On the whole, then, we noticed a number of very sympathetic tendencies; but we must not forget one point; our enemies have to a larger degree than ever before corrupted public opinion on their behalf by playing on greed and prejudice of all kinds. Race-hatred was resuscitated, Protection also. Protection extended to labour opens problems on which many, average Labour people—Americans, Australians before all—are not sound. Anything that can possibly debase the working classes in the way of the Press, literature, sport, etc., is equally thrown across the way. All this work of counter-revolution is practiced to perfection under the eyes of the English people, who, when reading of the exploits of the Black Gangs of the Russian Czar, are little aware, as a rule, that the same Black Gangs are operating against themselves, only under a more cunning disguise.

From all this I conclude that whilst some schemes like the Social Democratic State are already eliminated, future developments in general remain as mysterious as ever. For no one can possibly guess the strength of latent revolutionary energy that will be brought to the surface by coming events. Will it be sufficient to lead to a clean sweeping away of the whole present system, or will by-and-by a greater separation of progressive from reactionary forces arise than exists already, and the next stage be that the progressive forces obtain full elbowroom at the said of the reactionary forces—just as Freethought is existing to-day side by side with the densest religious obtusity? Freethought would have preferred to demolish religion altogether, but had to be content with the success of attracting some of the best and obtaining neutrality from the rest—on its guard always against a treasonous enemy, of course.

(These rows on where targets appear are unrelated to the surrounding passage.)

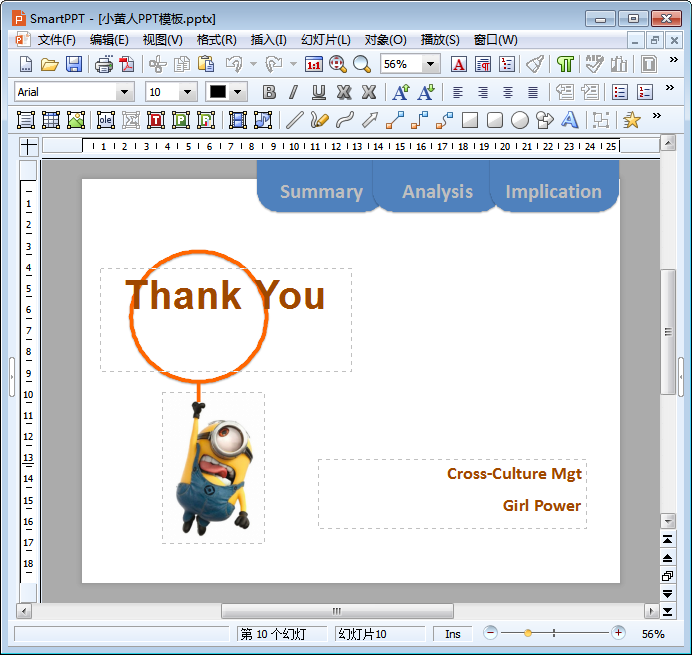Click the Summary tab on slide

(x=320, y=191)
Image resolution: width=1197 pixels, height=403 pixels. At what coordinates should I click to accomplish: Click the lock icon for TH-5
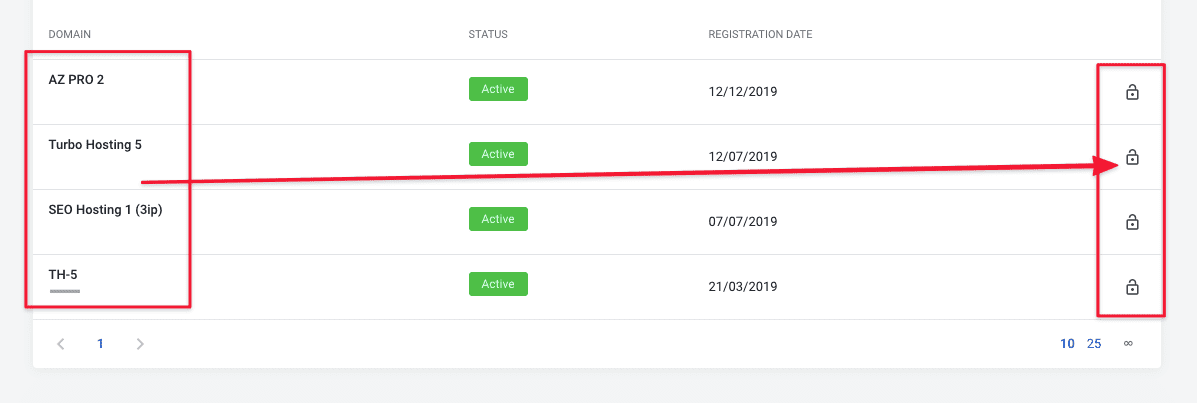(1132, 288)
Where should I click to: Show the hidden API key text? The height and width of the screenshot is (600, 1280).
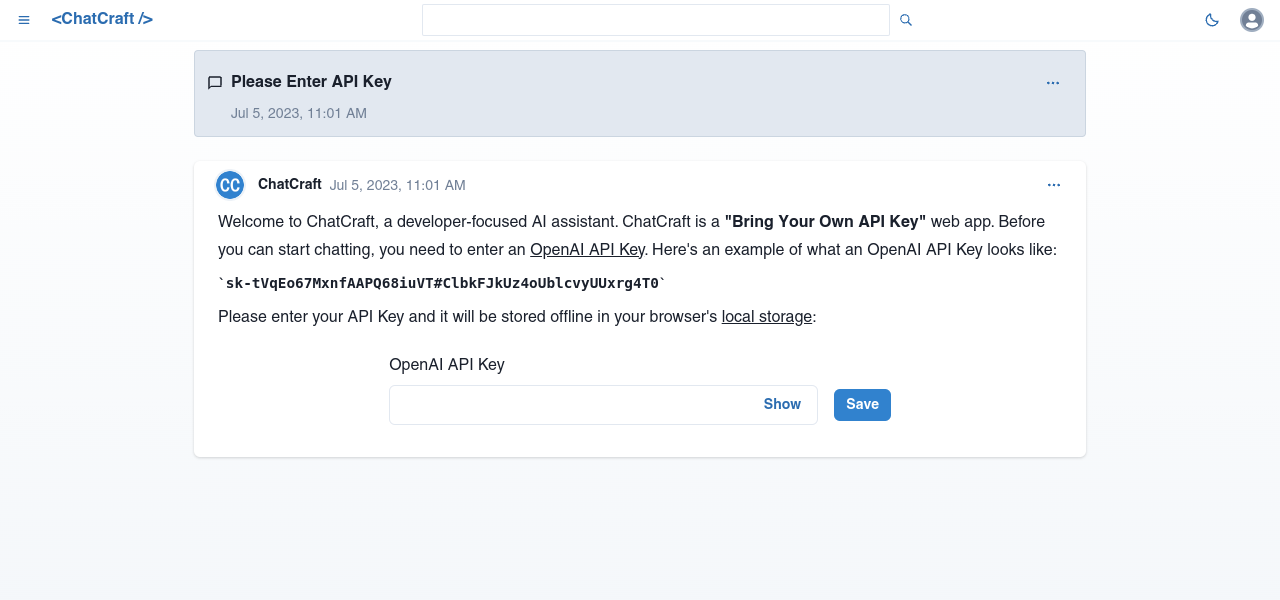point(782,405)
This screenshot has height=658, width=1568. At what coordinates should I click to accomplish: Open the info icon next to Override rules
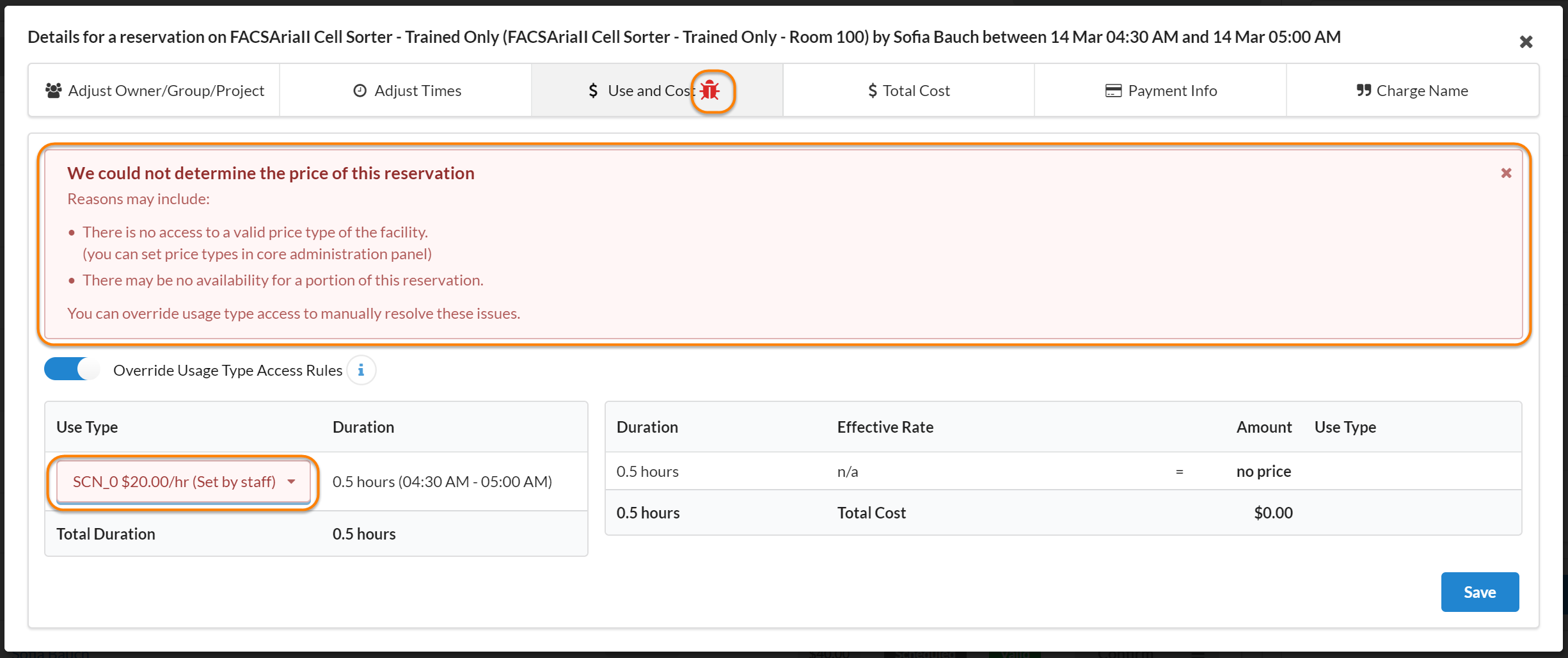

Will a similar state of things—exemption from the political State and economic independence on a co-operative basis—be the next stage of Anarchism also? Or will it remain in its present state of action by propaganda only? Or will it be able, by bridging over the gulf which still separates Syndicalist from revolutionary action, to establish a new basis—collective property—on which it could be practiced on a larger scale?

I conclude by question; I cannot do otherwise. Hopes are not absent, but the task before us is greater than ever.

N.


N., “1907 and the Present Outlook,” Freedom 22 no. 225 (January, 1908): 1-2.